The team studied infections between the springtimes of 2014-2016 to identify the main genetic subgroups causing scarlet fever or common throat infections (these subgroups are labelled emm, due to a type of gene the bacteria carry). The London data revealed that although most cases in 2014 were caused by strains emm3 and emm4, infections of emm1 strain increased year-on-year – responsible for 5% of cases in 2014, 19% in 2015 and 33% in 2016.
This suggested the emm1 strain may have changed in some way – and was potentially getting fitter. To investigate this, the team analysed the genomes of all emm1 strains in North West London between 2009 to 2016. This unmasked a new strain type within the emm1 group of bacteria, which differed from the other emm1 strains by just 27 genetic mutations, some of which were in genes potentially implicated in toxin production. Experiments by the same team revealed the new strain produces nine-times more streptococcal pyrogenic exotoxin A (SpeA) than other emm1 strains – possibly providing one explanation for the rise in cases of Strep A. The researchers dubbed this new strain M1UK. Among invasive cases of Strep A, it was noted that emm1 strains were the main cause of infections in recent years, and in particular, spring 2016. The researchers looked for the presence of the new strain in samples from 552 cases of emm1 invasive Strep A in England and Wales between the spring time periods of 2013-2016. The results revealed 77% of cases of invasive disease caused by emm1 Strep A in England and Wales in spring 2016 were caused by the newly identified M1UK strain.
When the analysis expanded to include all emm1 strains (1240 strains) that had been sequenced over a 10 year period from across the UK mainly from invasive cases of the disease, this reached 84 per cent of emm1 samples by 2016 . The team also analysed 2800 Strep A genome sequences from around the world and found single cases of M1UK in Denmark and the USA. However, the team stressed the new strain did not play a significant role in the initial 2014 rise in UK scarlet fever cases – and it was not the strain behind a Strep A outbreak in Essex this year.
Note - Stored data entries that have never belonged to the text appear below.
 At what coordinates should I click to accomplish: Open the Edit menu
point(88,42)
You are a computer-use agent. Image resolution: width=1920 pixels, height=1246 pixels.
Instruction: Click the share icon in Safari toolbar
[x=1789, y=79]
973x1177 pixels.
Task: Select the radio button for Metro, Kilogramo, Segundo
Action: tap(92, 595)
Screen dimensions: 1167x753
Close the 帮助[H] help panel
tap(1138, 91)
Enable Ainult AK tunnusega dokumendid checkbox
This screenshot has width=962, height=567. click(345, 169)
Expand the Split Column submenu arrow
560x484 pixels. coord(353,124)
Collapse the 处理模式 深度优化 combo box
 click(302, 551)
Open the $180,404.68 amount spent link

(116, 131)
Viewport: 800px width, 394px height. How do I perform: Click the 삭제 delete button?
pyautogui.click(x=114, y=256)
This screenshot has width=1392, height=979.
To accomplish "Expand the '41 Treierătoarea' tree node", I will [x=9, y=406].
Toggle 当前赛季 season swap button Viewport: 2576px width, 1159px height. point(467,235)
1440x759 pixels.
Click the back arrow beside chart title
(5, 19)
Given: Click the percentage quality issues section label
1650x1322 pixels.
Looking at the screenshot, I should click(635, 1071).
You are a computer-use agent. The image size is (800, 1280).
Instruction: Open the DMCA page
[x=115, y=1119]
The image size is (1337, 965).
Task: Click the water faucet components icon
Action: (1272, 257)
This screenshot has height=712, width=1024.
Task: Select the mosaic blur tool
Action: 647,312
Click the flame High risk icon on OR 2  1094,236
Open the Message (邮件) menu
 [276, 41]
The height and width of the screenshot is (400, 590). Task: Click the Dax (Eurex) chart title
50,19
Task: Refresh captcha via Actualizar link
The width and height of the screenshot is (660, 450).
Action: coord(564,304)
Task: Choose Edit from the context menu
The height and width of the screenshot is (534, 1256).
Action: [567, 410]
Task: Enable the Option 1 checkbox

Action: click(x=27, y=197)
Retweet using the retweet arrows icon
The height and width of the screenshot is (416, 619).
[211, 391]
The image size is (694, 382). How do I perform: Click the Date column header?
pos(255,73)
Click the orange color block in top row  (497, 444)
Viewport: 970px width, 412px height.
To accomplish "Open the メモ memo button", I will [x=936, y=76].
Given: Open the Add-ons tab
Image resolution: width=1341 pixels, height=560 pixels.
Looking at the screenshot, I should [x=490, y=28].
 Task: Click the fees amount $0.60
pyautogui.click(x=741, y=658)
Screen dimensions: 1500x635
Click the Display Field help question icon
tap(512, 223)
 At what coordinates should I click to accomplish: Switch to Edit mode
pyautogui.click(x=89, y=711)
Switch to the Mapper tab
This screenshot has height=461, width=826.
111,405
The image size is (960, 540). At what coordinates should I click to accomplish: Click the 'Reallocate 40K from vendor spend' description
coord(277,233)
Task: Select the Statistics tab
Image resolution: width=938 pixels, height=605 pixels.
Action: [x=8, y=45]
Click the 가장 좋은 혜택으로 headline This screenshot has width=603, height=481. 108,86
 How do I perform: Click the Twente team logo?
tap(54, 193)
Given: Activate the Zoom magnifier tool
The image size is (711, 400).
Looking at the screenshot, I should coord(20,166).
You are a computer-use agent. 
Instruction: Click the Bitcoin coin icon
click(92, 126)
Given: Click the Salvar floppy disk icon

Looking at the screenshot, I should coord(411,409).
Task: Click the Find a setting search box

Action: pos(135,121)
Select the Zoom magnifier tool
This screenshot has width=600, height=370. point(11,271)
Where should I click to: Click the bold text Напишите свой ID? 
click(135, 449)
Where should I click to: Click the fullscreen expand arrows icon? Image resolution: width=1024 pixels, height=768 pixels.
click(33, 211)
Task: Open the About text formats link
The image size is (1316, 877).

They add this research looked only at strains circulating up until 2016, and analysis of the Strep A strains in the years since then is now needed.
Dr Elita Jauneikaite, first author of the study from Imperial College London explained: “There is still uncertainty around the cause of the rise in scarlet fever – and whether it is a result of practice change, population or environmental factors. Research investigating the most appropriate way of reducing the burden of Strep A infections is currently underway – including work into developing a vaccine. We may also need to consider whether guidelines for diagnosing and treating throat infections may need to take evolution of new strains and complications like scarlet fever and invasive infections into account.”
Dr Nicola Lynskey, co-first author, added: “The emergence of this new strain suggests we may need increased surveillance of the type of strains causing scarlet fever, throat infections and sepsis – both at a UK and global level.”
Dr Theresa Lamagni, Public Health England, said: “Public Health England will continue to work with partners to investigate the resurgence of scarlet fever and better understand the spread of this infection in different settings and patient groups. Through monitoring changes we can assess the impact on any new strains on patients and ensure rapid response to emerging threats.”